RequireTermini,[COUNT] - If set to 1 or 2, require 1 or 2 valid proteolytic termini. Deprecated, because
the scoring model already incorporates the number of valid (tryptic) termini.
Non-standard options:
TagsOnly - Tags are generated and written to the specified output file. No search is performed.
Command-line arguments
Inspect features a few command-line options. Most options are specified in an input file, rather
than on the command-line. The
command-line options are:
-i Input file name. Defaults to "Input.txt"
-o Output file name. Defaults to "Inspect.txt"
-e Error file name. Defaults to "Inspect.err".

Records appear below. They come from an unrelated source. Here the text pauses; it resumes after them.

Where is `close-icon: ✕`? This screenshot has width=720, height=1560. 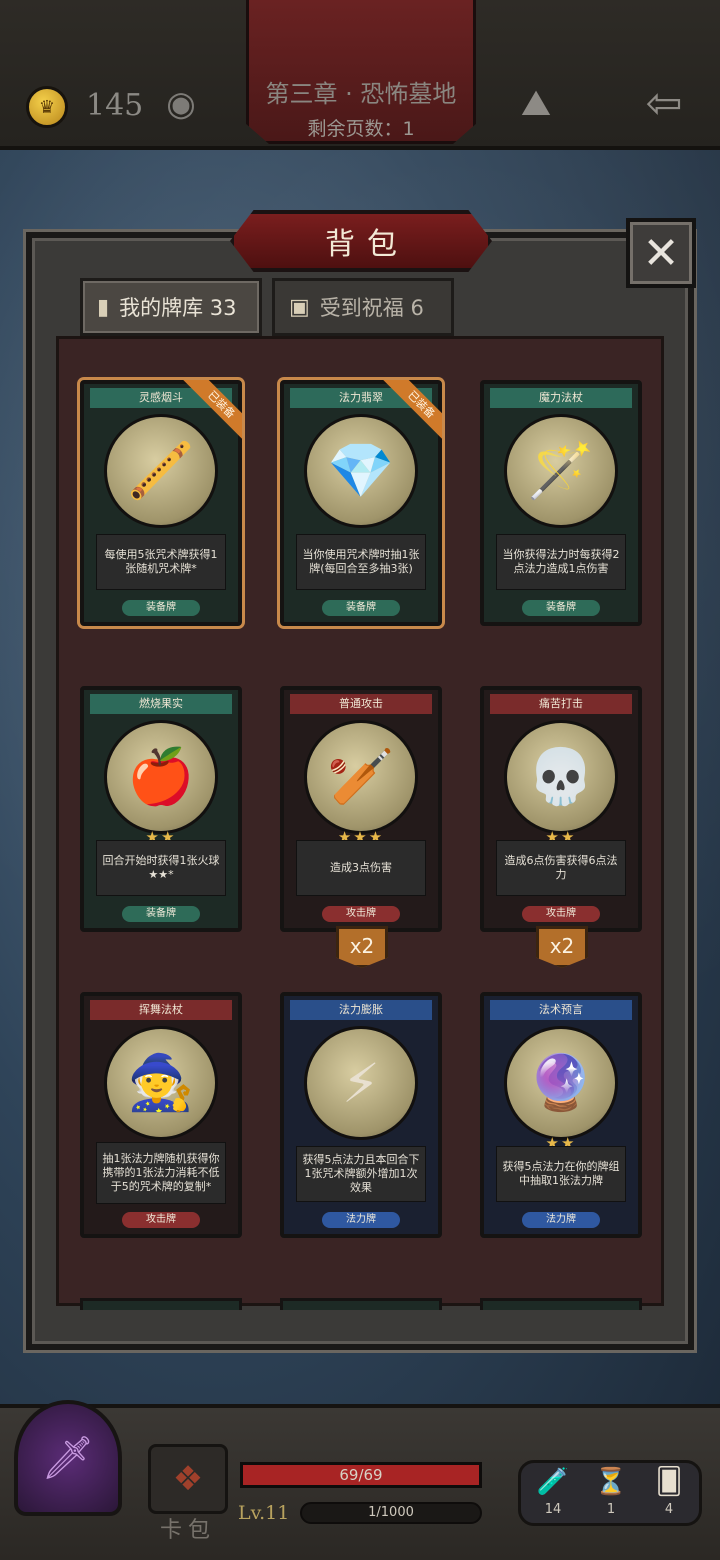 close-icon: ✕ is located at coordinates (661, 253).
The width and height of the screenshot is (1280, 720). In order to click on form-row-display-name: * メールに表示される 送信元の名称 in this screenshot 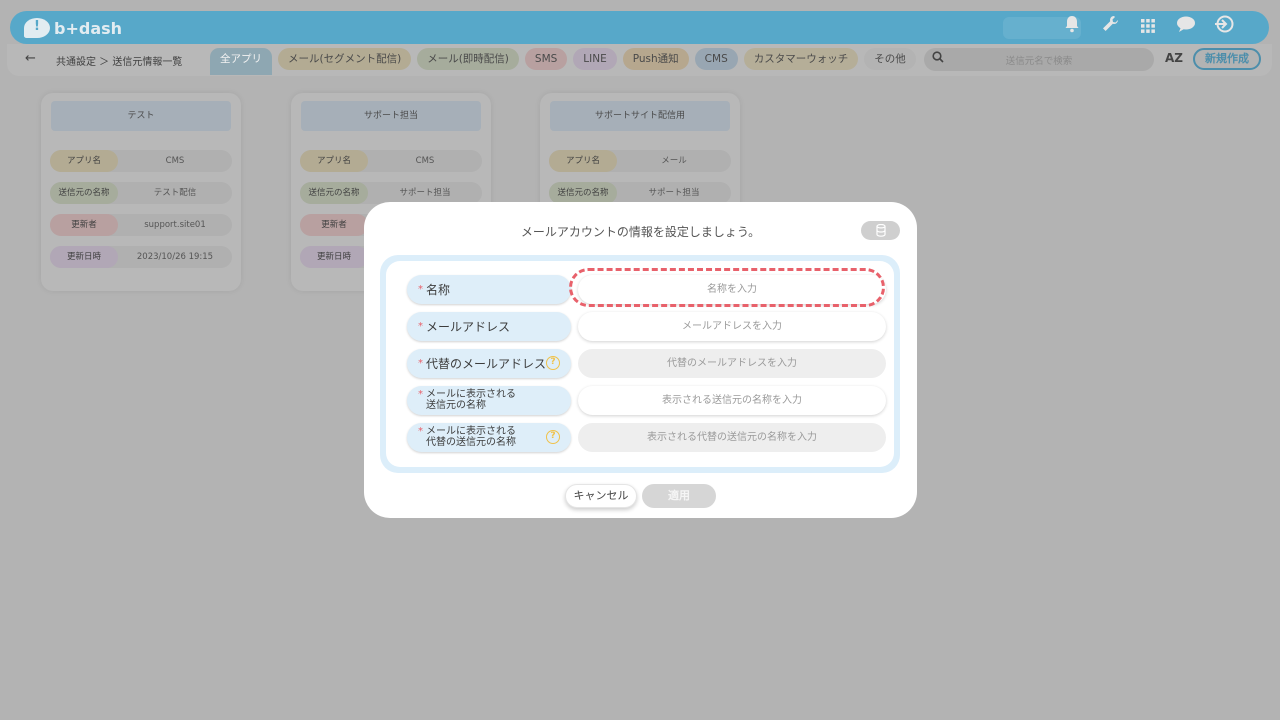, I will do `click(642, 400)`.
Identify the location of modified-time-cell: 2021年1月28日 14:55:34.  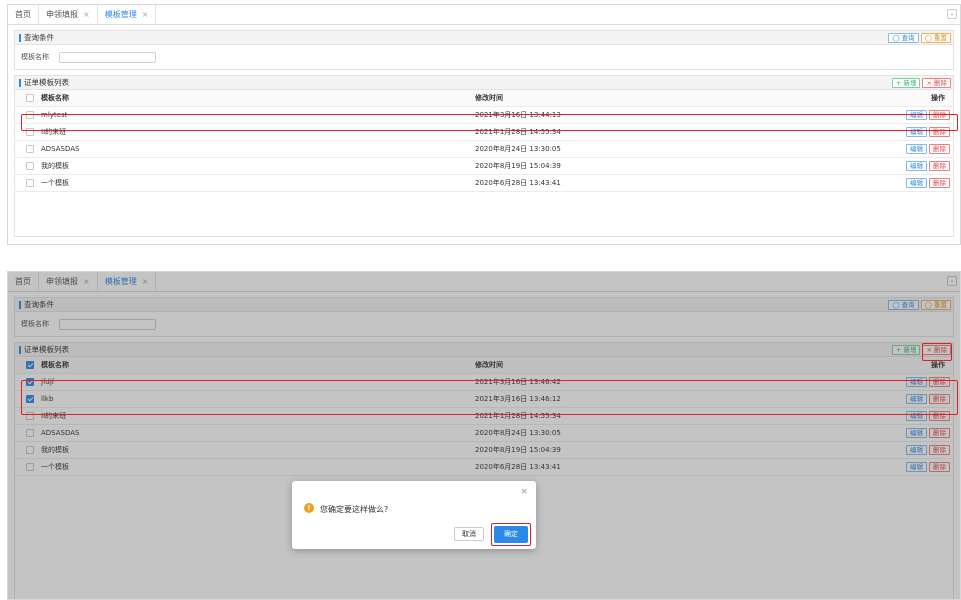
(518, 132).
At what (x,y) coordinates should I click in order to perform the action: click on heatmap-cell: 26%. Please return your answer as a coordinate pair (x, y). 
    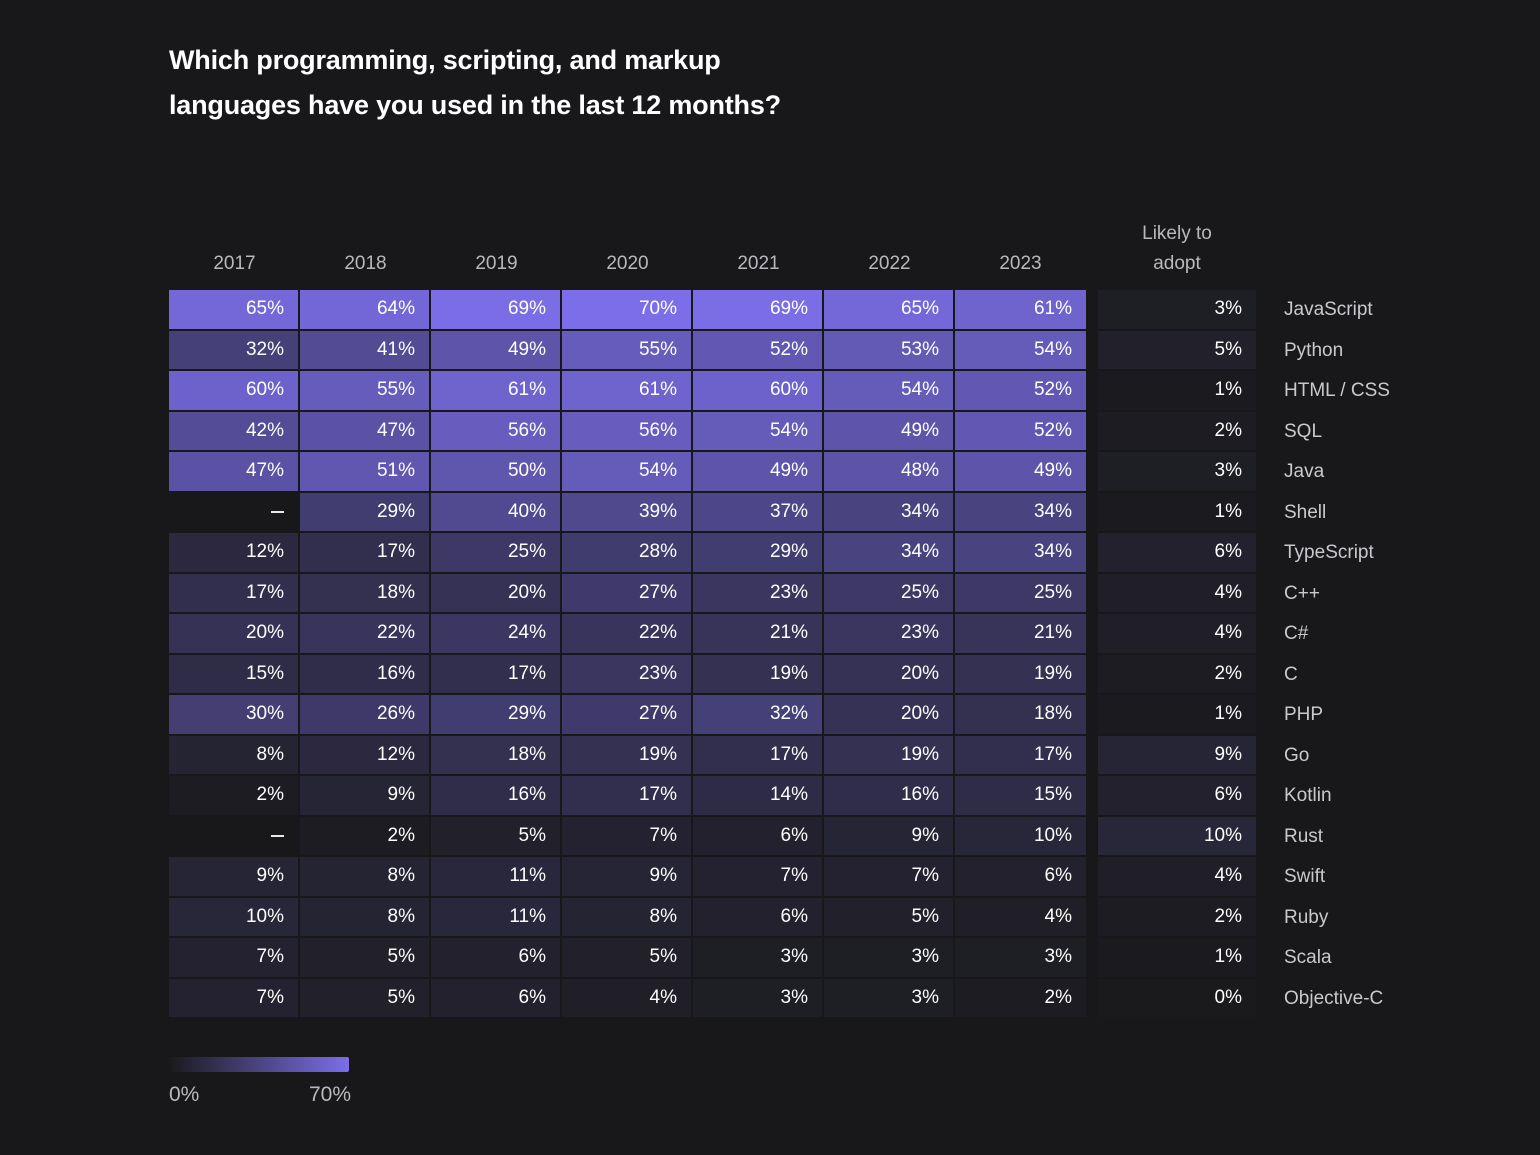
    Looking at the image, I should click on (366, 716).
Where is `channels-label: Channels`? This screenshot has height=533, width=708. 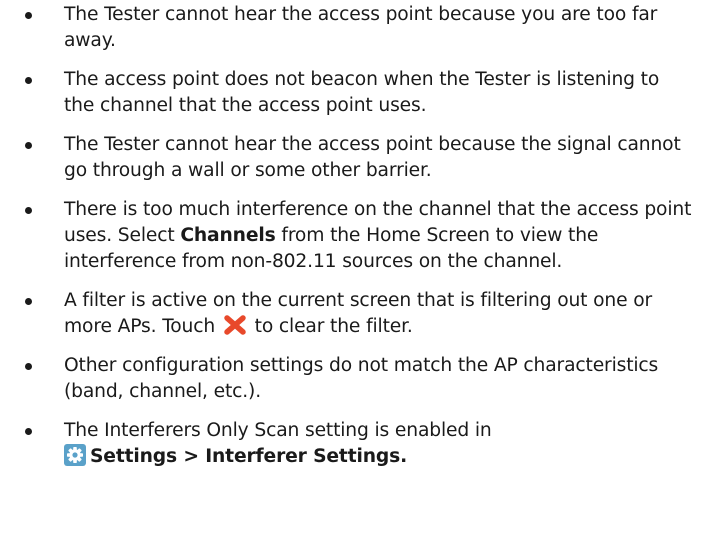
channels-label: Channels is located at coordinates (228, 236).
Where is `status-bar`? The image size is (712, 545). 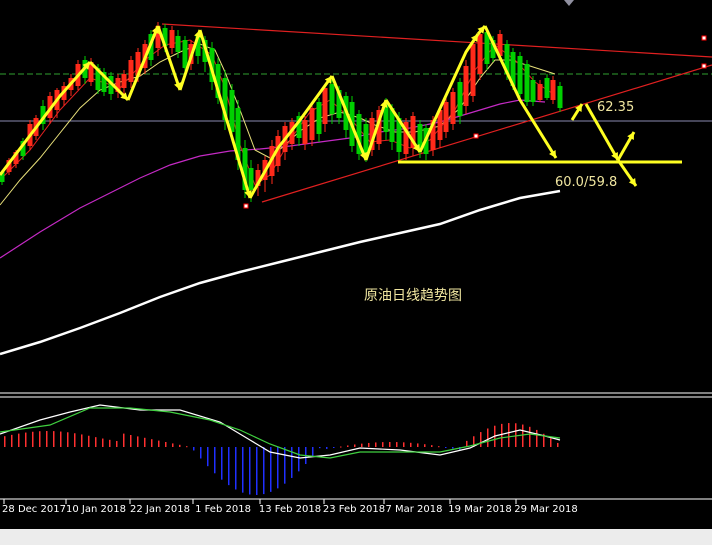 status-bar is located at coordinates (356, 537).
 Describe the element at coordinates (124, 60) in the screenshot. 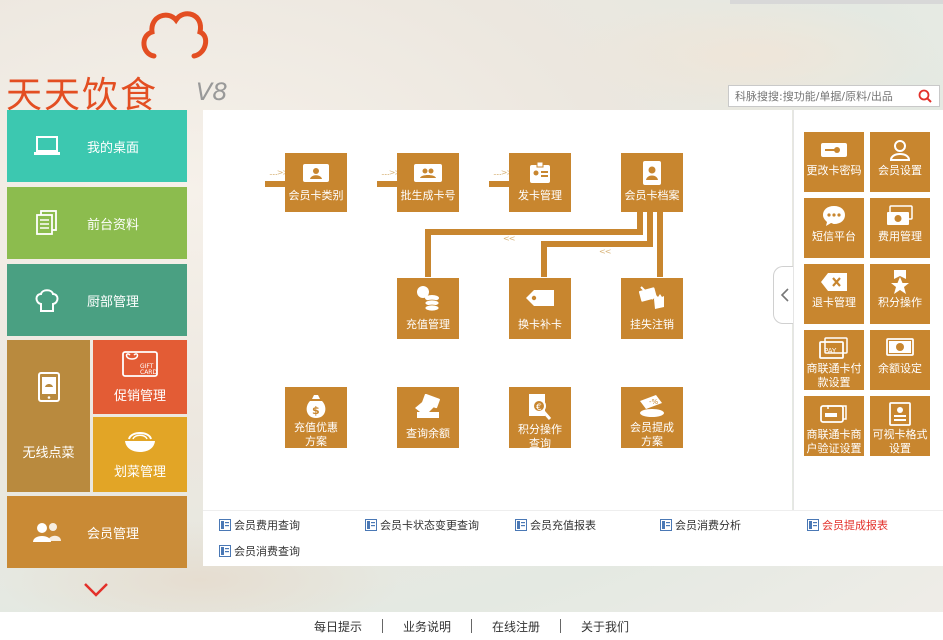

I see `app-logo: 天天饮食 V8` at that location.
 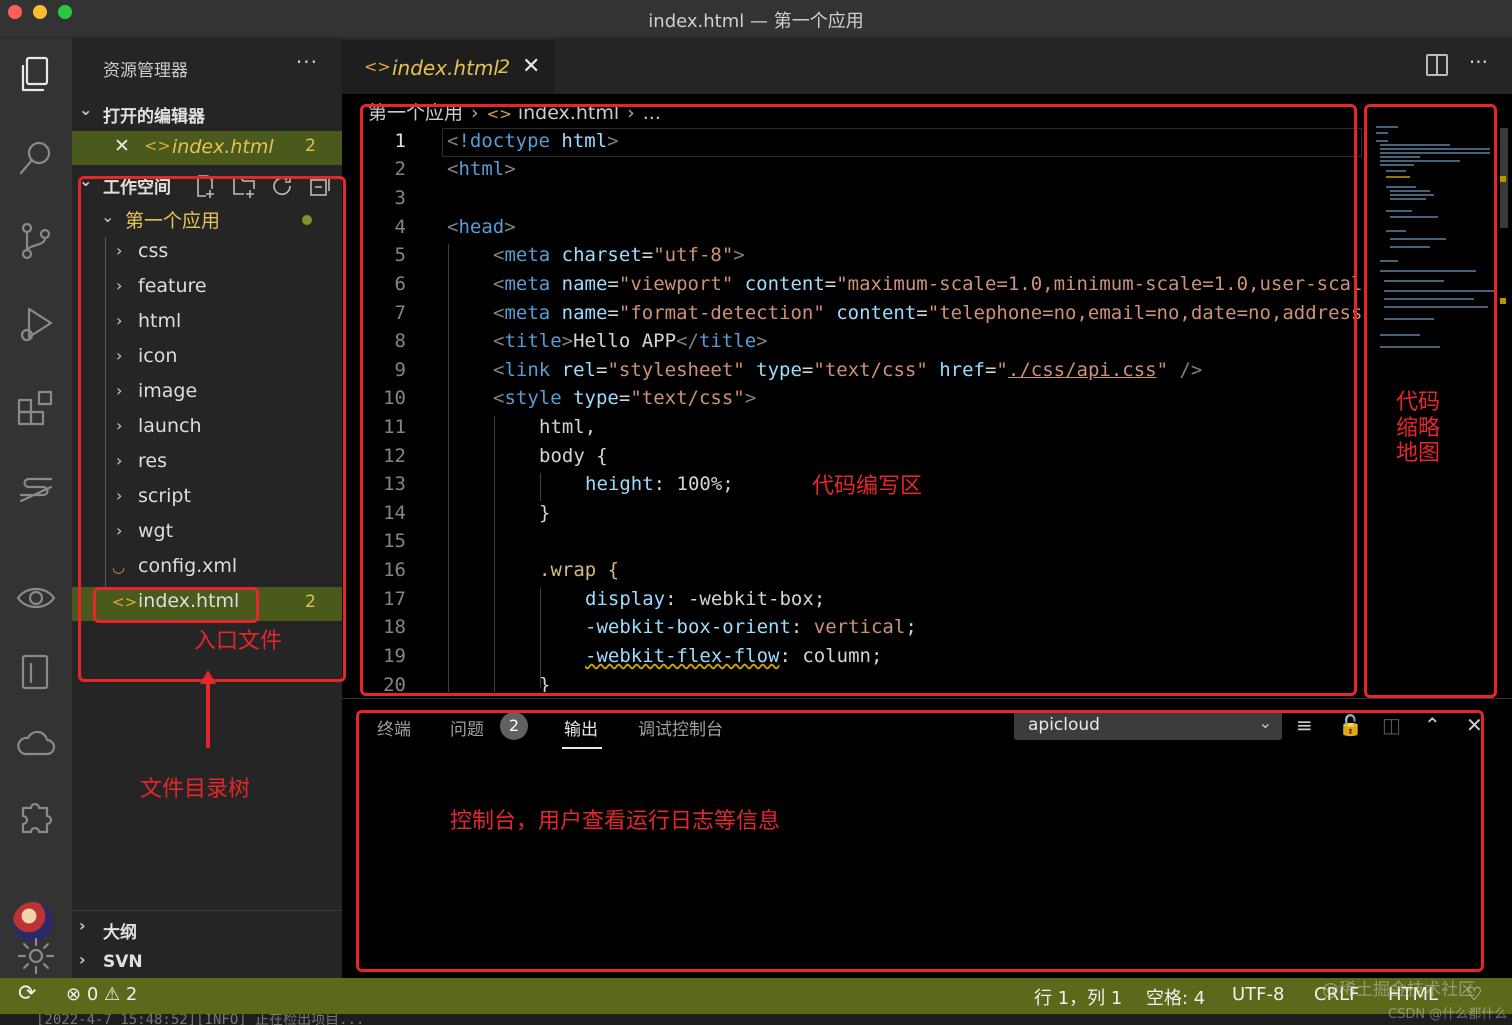 I want to click on explorer-title: 资源管理器, so click(x=146, y=71).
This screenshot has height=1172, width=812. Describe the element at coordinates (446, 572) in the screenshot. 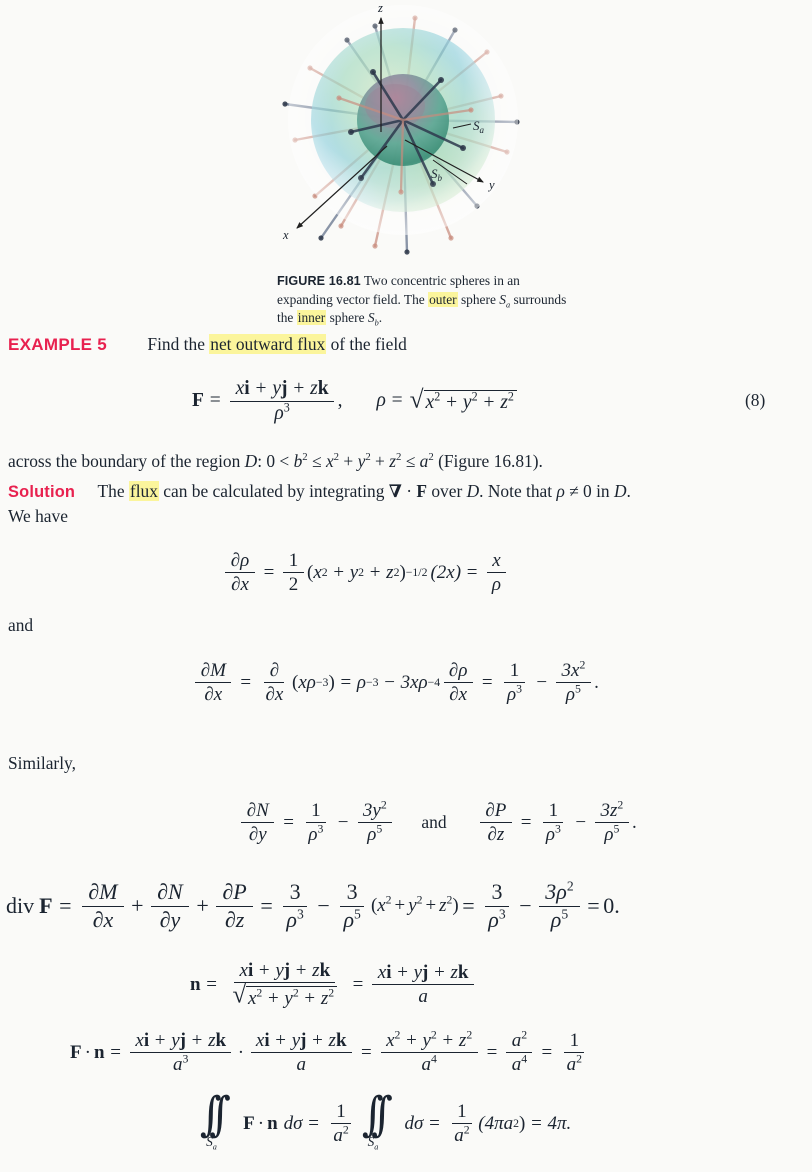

-r The resource directory. Defaults to the current working directory. The resource directory
is where Inspect searches for its resource files such as AminoAcidMasses.txt.
Sample usage:
On Windows: Inspect -i TripureIn.txt -o TripureOut.txt
On Linux: ./inspect -i TripureIn.txt -o TripureOut.txt
Error Reporting
If Inspect encounters a problem - such as a spectrum file with garbled format, or
running out of memory - it reports the problem to the error file. One error (or warning)
is reported per line of the file, and each error/warning type has an ID, to make them
easier to parse. If no error file is left behind after a run, then there were no errors - this
is a good thing!
Here is a sample error message, where I gave inspect an incorrect file name:
[E0008] .\ParseInput.c:725:Unable to open requested file '.\Database\TestDatbaase.trie'
And here is a sample warning message, where - on a small search - Inspect was not able to re-fit the p-value distribution:
{W0010} .\PValue.c:396:Few spectra were searched; not recalibrating the p-value curve.